Saved data entries:
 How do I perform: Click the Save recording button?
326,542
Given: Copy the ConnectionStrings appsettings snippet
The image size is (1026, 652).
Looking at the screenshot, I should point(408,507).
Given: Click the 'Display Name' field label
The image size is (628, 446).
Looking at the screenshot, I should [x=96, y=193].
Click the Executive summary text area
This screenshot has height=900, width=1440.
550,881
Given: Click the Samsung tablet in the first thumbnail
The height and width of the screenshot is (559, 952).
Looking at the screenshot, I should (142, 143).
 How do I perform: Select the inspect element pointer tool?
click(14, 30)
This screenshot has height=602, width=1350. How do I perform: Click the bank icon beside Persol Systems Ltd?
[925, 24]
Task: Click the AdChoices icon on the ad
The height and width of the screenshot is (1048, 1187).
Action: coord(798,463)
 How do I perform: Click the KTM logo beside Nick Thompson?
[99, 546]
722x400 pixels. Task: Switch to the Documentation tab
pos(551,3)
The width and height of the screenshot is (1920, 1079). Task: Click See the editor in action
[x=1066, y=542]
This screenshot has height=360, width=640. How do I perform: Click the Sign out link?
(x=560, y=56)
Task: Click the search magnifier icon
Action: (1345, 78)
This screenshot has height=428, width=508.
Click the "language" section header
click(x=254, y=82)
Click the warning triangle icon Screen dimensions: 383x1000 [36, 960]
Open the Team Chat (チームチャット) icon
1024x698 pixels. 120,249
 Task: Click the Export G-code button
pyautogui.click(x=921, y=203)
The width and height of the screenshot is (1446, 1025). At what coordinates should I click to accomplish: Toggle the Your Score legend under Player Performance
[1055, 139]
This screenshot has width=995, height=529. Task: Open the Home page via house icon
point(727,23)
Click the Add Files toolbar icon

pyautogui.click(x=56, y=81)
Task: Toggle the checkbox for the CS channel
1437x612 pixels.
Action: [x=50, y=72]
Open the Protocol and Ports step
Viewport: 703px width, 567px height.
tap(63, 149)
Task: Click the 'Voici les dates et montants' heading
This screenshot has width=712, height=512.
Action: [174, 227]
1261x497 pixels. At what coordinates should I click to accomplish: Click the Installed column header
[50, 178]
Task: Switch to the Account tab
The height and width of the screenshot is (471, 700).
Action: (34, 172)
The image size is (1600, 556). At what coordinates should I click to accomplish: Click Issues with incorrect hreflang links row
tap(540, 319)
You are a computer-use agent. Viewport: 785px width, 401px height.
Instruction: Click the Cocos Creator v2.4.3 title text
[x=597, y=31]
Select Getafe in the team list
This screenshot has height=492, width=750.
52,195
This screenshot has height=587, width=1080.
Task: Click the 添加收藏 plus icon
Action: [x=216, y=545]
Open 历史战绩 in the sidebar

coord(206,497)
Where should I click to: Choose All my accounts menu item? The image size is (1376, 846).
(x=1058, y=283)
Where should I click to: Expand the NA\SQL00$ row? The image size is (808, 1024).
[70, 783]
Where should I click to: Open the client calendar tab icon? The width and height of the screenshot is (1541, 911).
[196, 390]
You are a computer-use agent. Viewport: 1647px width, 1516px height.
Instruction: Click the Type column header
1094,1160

# Exercise
Copy all the entries verbatim.

# Answer space
 How do I perform: Click the Save recording button?
326,542
Given: Copy the ConnectionStrings appsettings snippet
The image size is (1026, 652).
Looking at the screenshot, I should point(408,507).
Given: Click the 'Display Name' field label
The image size is (628, 446).
Looking at the screenshot, I should [x=96, y=193].
Click the Executive summary text area
This screenshot has height=900, width=1440.
550,881
Given: Click the Samsung tablet in the first thumbnail
The height and width of the screenshot is (559, 952).
Looking at the screenshot, I should (142, 143).
 How do I perform: Select the inspect element pointer tool?
click(14, 30)
This screenshot has height=602, width=1350. How do I perform: Click the bank icon beside Persol Systems Ltd?
[925, 24]
Task: Click the AdChoices icon on the ad
The height and width of the screenshot is (1048, 1187).
Action: coord(798,463)
 How do I perform: Click the KTM logo beside Nick Thompson?
[99, 546]
722x400 pixels. Task: Switch to the Documentation tab
pos(551,3)
The width and height of the screenshot is (1920, 1079). Task: Click See the editor in action
[x=1066, y=542]
This screenshot has height=360, width=640. How do I perform: Click the Sign out link?
(x=560, y=56)
Task: Click the search magnifier icon
Action: (1345, 78)
This screenshot has height=428, width=508.
Click the "language" section header
click(x=254, y=82)
Click the warning triangle icon Screen dimensions: 383x1000 [36, 960]
Open the Team Chat (チームチャット) icon
1024x698 pixels. 120,249
 Task: Click the Export G-code button
pyautogui.click(x=921, y=203)
The width and height of the screenshot is (1446, 1025). At what coordinates should I click to accomplish: Toggle the Your Score legend under Player Performance
[1055, 139]
This screenshot has width=995, height=529. Task: Open the Home page via house icon
point(727,23)
Click the Add Files toolbar icon

pyautogui.click(x=56, y=81)
Task: Toggle the checkbox for the CS channel
1437x612 pixels.
Action: [x=50, y=72]
Open the Protocol and Ports step
Viewport: 703px width, 567px height.
tap(63, 149)
Task: Click the 'Voici les dates et montants' heading
This screenshot has width=712, height=512.
Action: [174, 227]
1261x497 pixels. At what coordinates should I click to accomplish: Click the Installed column header
[50, 178]
Task: Switch to the Account tab
The height and width of the screenshot is (471, 700).
Action: (34, 172)
The image size is (1600, 556). At what coordinates should I click to accomplish: Click Issues with incorrect hreflang links row
tap(540, 319)
You are a computer-use agent. Viewport: 785px width, 401px height.
Instruction: Click the Cocos Creator v2.4.3 title text
[x=597, y=31]
Select Getafe in the team list
This screenshot has height=492, width=750.
52,195
This screenshot has height=587, width=1080.
Task: Click the 添加收藏 plus icon
Action: [x=216, y=545]
Open 历史战绩 in the sidebar

coord(206,497)
Where should I click to: Choose All my accounts menu item? The image size is (1376, 846).
(x=1058, y=283)
Where should I click to: Expand the NA\SQL00$ row? The image size is (808, 1024).
[70, 783]
Where should I click to: Open the client calendar tab icon? The width and height of the screenshot is (1541, 911).
[196, 390]
You are a computer-use agent. Viewport: 1647px width, 1516px height.
Instruction: Click the Type column header
1094,1160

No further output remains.